店先のドアが開いて数人の男達が入店してきた。愛里の目もそちらへと動く。
迷彩服にアサルトガン。一目で専守防衛軍兵士とわかる彼らはどう見ても飲食目的ではない。
突然の事態に愛里が怯える。泰天は彼女の頭を抱え――る事はできず、太股に手を添えた。
この大東亜共和国は成功したファシズムと形容されたりする、一種異様な国だ。イカレた理論家の意見に従い、人命を軽視するような催しが次々と可決され、実行される。他国のほとんどを敵と称し、半鎖国体制までとっているのだ。
中でも最高な催しは他国、特に総統曰く”鬼畜”米帝との戦争に備えるべく設けられた戦闘シミュレーション実験”第68番プログラム”で、年に50回、全国の中学校から1クラスずつ選抜して殺し合いを強要される。 再び自宅へ戻れるのはたった1人、年間では50人。生還者にしても心を破綻させたり、実験での傷が元で亡くなるケースが多い。
当然、こういった催しを始めとする国のやり方に反旗を翻す輩も少なくなかった。
この店がいわゆる反政府組織にでも加入していたのだ。そう考えて成り行きを見守っていた泰天は驚愕する。

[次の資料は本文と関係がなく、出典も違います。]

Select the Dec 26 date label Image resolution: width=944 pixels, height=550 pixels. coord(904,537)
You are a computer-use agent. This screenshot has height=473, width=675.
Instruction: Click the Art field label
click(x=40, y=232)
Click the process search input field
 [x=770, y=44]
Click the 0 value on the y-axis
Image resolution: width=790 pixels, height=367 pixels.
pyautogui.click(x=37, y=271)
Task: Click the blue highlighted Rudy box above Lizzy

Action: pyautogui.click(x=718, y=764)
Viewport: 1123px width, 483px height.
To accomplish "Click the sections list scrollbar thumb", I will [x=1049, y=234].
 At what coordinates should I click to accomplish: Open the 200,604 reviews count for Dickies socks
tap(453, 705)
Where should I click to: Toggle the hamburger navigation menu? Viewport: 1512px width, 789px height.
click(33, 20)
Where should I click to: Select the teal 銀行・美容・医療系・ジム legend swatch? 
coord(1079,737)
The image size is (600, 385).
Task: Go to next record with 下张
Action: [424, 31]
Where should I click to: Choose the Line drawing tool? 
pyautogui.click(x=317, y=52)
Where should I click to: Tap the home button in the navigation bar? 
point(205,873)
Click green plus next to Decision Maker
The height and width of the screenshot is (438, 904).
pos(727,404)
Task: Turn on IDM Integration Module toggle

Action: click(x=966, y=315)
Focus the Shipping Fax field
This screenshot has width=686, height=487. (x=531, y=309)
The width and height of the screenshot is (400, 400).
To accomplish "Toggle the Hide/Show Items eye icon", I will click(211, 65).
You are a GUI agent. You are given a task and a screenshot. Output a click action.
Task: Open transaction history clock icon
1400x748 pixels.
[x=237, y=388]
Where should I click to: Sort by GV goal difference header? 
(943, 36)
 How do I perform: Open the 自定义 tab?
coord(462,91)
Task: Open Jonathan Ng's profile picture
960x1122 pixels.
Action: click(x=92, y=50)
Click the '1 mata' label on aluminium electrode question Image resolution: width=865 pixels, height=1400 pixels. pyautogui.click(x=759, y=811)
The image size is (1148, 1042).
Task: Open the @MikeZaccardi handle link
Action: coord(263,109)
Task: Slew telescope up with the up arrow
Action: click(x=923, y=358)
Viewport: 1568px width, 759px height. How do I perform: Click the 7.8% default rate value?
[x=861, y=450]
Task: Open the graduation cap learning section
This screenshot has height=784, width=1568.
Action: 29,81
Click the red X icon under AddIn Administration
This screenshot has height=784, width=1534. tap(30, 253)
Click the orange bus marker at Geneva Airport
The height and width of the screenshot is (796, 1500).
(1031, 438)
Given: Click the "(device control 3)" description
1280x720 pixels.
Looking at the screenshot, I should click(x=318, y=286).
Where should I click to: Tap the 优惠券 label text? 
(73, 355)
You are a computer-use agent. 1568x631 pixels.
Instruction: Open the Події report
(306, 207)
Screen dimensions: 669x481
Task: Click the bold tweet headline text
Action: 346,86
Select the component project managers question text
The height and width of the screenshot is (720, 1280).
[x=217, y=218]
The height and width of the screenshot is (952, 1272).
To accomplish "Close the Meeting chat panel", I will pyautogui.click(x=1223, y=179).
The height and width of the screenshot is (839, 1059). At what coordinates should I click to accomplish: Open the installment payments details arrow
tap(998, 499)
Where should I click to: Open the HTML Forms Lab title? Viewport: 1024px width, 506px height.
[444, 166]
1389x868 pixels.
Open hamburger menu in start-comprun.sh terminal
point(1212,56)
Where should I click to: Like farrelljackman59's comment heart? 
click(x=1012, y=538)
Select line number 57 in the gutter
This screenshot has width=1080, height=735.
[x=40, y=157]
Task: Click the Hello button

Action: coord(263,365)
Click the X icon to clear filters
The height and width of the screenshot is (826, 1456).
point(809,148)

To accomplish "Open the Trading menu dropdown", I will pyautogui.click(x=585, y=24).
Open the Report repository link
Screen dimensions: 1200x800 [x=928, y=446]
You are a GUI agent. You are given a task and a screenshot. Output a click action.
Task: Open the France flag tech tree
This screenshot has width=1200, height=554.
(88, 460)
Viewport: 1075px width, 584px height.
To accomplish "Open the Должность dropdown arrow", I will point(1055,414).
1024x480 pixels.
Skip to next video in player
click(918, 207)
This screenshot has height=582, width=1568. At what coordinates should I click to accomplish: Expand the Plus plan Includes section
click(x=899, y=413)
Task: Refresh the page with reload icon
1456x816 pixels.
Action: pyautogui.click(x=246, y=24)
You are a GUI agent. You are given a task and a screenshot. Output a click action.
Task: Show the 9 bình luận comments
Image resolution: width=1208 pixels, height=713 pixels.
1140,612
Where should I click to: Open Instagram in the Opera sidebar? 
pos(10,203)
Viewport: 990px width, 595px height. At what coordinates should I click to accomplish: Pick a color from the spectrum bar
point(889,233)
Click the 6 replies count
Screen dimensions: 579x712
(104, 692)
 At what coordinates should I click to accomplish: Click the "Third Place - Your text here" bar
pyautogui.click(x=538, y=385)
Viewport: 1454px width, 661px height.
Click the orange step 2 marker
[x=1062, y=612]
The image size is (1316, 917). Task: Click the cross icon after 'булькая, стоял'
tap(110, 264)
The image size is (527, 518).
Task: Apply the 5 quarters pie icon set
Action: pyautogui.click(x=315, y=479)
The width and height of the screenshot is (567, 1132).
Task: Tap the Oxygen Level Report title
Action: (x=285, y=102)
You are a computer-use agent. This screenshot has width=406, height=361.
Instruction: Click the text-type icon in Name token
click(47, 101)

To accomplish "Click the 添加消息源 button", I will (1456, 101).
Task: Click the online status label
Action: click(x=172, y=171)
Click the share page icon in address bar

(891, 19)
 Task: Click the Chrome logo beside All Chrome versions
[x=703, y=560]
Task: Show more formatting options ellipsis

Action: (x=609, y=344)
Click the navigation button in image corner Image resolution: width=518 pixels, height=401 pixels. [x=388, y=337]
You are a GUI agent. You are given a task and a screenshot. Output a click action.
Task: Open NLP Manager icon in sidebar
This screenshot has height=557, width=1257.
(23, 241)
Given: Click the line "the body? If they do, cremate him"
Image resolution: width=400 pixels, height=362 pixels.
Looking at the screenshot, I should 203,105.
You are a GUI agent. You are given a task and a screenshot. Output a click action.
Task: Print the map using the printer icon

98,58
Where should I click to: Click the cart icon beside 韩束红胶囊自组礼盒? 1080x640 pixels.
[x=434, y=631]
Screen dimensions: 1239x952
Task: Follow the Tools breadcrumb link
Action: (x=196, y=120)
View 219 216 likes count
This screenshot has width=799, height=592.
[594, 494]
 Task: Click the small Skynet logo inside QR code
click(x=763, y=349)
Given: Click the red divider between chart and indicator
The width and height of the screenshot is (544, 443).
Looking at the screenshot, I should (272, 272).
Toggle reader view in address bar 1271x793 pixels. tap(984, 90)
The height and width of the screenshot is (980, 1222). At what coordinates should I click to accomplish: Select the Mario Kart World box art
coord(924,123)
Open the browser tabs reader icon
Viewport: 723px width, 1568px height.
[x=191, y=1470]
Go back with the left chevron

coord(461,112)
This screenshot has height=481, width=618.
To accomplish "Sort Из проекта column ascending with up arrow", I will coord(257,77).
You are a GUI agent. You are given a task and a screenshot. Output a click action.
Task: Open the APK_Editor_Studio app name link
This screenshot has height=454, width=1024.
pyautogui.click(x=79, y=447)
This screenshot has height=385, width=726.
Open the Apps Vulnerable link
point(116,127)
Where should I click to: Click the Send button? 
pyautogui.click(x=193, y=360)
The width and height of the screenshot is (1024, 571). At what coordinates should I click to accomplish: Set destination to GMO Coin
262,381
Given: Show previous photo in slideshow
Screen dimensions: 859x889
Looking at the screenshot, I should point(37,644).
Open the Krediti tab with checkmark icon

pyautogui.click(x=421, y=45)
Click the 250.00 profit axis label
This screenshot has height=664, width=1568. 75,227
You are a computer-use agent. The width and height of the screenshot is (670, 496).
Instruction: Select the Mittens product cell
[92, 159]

何と彼らが包囲したのは泰天と愛里だった。いかつい顔に取り囲まれ、愛里が更に体を震わせる。
「何すか」
泰天は反抗的に訊いた。政府には以前、姉が怪我を負わされており嫌悪の念があった。
「栃木県立青葉中学校3年1組女子10番桃園愛里さん、同男子7番中原泰天君かな」
兵士の一人が手にした紙を見ながら訊き返してきた。やはり目的は自分達らしい。
「そうすけど」
中年兵士は泰天の態度に不快さを表したが、すぐに表情を戻して用件を告げてきた。
「あなた達はなんと、栄誉ある第68番プログラムに選ばれましたー。おめでとう」
俺達中学三年生。お国の為に戦うぞ、おー! 仇敵米帝倒す為ーこの命ー捧げますー。
日常的にお茶の間に流れている、イカレたCMが脳裏に流れた。
当選率は極めて低いその殺し合いに選ばれた現実が、一気にその心に圧し掛かる。同じ日に更に奇妙な現象に見舞われた事は、何か強力無比な運命の波動を感じさせた。
それはともかく。好んで参戦する理由がない。
「拒否権は?」
「それは当然、死ぬね」
銃を突き付けての即答。訊くまでもなかった。生還者一名となればどちらかは生還できない。否、例え生還しても、この体で余生を過ごすのはどうか。
拳に力が入りかけたが、愛里の体でなくとも無数の銃器相手に勝機は見えない。そして巻き添えをくうのは愛里なのだ。抵抗は得策ではない。
泰天は兵士を見上げ、精一杯の威圧視線を飛ばしながら返答した。
「連れてけよ。……ツラ、覚えたぞ」
その姿に兵士は、今度こそ露骨な嫌悪感を示した。続いて挑戦的な笑み。
「いやー、桃園愛里さん。資料では優等生とあるけど、とん……だ、猫被りですね。それに比べて彼のほうは見掛け倒れで……」
「るせぇ!」
兵士が子犬のような円らな目を歪めて言う。
泰天はそれに対し、鋭い眼光で返答してみせた。
絶望的な状況の中で、まだその牙は折れてはいない。